Late last year I ordered myself a Fujifilm FinePix REAL 3D W3 – that is a really long name so from now on I will only call it the W3! I have had plans for building a 3D photo rig since more than a year back, ever since I managed to end up with two GF1 cameras, but in the end the W3 was released before I could get everything planned and executed. I totally blame my stressful job for that. I might still make a 3D rig but I would rather buy a better integrated 3D camera :)
This review, if I can even call it that, will be a bit unusual. I began writing about this camera as an open letter to Fujifilm with comments about improvements and a sort of wishlist for future 3D cameras, so most of what I want to say is already in that document! It seems logical to just link it, so, here it is: FinePix REAL 3D W3 – Open Letter.
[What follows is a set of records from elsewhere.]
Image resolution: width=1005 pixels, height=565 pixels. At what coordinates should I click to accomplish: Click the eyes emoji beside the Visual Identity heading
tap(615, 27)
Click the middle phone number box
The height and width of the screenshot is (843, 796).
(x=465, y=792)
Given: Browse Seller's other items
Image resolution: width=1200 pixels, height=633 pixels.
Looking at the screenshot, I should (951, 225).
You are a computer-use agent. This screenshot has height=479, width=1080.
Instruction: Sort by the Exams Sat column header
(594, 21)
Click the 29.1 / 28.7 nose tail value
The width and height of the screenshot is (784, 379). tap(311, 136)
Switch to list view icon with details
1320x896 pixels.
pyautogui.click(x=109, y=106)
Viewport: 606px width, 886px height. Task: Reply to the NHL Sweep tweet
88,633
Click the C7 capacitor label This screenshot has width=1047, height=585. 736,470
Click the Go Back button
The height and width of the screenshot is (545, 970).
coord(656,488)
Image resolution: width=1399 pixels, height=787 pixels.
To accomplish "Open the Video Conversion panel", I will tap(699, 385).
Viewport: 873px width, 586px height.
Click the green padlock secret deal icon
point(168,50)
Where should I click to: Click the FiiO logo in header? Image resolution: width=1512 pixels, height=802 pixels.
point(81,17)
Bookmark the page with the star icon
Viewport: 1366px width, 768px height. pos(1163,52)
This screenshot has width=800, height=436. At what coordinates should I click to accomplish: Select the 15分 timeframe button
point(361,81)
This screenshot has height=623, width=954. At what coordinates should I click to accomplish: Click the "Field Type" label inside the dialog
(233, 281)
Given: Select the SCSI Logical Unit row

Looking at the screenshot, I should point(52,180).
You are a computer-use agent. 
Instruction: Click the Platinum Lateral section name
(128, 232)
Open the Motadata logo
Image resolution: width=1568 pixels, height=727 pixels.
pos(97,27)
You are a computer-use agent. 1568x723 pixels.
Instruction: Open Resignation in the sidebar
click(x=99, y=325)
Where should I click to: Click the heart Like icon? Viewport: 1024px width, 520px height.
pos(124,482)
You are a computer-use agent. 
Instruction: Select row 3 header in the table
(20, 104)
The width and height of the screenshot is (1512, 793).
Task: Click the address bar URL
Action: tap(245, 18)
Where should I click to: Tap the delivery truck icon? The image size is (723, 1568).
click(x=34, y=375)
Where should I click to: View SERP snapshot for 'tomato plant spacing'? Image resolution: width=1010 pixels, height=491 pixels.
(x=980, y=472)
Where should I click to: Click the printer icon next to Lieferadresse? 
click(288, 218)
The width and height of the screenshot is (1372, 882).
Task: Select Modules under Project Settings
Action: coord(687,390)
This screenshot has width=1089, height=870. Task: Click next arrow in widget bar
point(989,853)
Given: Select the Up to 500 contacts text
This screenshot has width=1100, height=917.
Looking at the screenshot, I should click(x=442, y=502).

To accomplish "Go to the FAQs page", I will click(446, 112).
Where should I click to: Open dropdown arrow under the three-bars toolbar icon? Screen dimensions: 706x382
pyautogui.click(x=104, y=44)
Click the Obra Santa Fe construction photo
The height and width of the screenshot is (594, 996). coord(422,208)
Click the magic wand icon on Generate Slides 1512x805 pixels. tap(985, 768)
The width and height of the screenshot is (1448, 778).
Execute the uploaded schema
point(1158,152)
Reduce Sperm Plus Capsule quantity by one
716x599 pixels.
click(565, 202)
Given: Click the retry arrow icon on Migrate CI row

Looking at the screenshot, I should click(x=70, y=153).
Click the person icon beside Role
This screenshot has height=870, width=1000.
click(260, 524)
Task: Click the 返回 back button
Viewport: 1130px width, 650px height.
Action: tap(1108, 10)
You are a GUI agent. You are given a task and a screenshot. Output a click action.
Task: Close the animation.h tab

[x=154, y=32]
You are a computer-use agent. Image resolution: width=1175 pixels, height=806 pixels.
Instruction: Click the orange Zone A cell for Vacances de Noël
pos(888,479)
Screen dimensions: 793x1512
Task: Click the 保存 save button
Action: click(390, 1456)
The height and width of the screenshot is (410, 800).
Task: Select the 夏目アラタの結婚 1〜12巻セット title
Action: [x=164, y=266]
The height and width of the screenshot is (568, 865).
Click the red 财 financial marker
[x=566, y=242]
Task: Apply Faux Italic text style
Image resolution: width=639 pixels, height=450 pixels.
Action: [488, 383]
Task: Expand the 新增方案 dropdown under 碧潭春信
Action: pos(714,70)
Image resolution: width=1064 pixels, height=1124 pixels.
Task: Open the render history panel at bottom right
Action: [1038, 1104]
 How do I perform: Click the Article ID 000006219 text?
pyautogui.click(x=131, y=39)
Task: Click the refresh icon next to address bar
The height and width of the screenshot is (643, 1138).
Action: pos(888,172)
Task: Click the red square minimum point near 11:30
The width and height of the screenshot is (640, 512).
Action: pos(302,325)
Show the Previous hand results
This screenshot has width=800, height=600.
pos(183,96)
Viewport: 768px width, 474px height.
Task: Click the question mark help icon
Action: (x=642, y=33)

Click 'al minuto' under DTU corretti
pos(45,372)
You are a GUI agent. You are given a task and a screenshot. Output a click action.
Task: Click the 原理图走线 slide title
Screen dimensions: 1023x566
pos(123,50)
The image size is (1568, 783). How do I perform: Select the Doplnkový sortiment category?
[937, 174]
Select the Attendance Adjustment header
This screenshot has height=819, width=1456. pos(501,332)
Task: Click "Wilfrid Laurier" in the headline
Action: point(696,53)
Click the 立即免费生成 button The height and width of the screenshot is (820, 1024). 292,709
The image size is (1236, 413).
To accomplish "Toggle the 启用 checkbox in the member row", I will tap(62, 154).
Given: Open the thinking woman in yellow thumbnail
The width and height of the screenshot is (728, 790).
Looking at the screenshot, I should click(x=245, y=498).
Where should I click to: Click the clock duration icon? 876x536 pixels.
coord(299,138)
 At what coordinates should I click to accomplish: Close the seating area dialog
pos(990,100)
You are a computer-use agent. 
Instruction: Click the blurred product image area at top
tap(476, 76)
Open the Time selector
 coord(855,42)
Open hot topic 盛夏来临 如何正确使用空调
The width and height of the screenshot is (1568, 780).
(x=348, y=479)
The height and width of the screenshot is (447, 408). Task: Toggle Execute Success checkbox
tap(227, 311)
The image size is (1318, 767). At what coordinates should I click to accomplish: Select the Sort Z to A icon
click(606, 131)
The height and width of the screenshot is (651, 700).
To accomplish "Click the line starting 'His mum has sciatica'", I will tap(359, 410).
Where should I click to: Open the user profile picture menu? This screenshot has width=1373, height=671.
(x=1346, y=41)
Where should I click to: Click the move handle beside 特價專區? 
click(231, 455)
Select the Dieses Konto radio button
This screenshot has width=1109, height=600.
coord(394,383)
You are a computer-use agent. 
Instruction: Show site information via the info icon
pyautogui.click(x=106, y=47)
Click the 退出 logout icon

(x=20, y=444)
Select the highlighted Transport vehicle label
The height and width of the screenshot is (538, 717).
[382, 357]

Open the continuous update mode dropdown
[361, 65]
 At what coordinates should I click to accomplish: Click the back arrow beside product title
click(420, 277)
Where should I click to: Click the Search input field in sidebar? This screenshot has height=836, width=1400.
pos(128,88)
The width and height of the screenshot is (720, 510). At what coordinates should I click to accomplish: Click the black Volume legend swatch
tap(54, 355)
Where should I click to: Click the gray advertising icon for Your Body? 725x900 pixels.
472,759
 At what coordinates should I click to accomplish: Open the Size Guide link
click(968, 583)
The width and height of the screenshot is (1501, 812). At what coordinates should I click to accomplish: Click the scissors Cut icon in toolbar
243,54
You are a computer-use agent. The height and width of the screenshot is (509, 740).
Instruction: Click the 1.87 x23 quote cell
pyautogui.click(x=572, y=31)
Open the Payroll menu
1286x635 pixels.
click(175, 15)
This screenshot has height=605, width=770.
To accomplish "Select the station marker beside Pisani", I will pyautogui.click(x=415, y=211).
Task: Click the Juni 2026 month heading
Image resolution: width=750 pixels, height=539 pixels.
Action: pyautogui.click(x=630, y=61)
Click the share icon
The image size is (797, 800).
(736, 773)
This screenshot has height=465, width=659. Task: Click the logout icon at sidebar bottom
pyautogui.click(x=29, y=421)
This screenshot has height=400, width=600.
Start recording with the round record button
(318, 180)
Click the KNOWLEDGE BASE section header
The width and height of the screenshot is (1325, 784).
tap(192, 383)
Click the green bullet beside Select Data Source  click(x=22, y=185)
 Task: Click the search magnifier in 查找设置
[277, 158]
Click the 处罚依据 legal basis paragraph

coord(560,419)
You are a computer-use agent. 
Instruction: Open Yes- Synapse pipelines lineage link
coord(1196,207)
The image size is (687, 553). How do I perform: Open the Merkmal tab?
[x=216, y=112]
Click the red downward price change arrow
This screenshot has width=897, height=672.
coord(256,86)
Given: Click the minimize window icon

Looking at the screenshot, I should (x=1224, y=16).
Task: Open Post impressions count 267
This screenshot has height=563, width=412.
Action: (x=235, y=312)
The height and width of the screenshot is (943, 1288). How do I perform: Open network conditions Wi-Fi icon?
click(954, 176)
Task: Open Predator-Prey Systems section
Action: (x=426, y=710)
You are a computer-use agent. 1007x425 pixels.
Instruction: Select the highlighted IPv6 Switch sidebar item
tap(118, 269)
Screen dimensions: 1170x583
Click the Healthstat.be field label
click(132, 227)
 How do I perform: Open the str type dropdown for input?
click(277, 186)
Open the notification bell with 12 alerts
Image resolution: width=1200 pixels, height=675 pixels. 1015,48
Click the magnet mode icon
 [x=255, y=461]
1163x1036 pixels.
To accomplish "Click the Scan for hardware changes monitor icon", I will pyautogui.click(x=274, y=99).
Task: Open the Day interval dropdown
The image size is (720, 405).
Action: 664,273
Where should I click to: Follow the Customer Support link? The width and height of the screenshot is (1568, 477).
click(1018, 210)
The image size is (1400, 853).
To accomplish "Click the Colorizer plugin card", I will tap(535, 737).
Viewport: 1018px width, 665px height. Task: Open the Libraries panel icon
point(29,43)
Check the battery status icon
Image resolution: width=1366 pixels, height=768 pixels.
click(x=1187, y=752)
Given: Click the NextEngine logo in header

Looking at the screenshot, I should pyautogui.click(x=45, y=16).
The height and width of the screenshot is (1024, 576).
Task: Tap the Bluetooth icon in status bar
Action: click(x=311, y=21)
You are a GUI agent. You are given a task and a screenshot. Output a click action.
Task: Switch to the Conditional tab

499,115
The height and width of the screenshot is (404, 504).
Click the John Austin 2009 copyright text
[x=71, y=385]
Update: Fujifilm actually replied to my email linking them to my open letter :)
Dear Mr. Andreas Aronsson,
Thank you very much for kind interest and suggestion on Fujifilm products.
We will try to refer your suggestions for the future products. But, please allow us that we cannot confirm whether your idea will be available or not. Thank you for your cooperation in advance.
Electronic Imaging Products Div. FUJIFILM Corporation
A second document I made back in January was a comparison of the W3 and another of Fujifilm’s compact cameras, to see if the W3 was worth the same as two of those: FinePix REAL 3D W3 – Worth two cameras? In this document the red represents a loss, green a win, yellow a tie and gray signifies identical specs.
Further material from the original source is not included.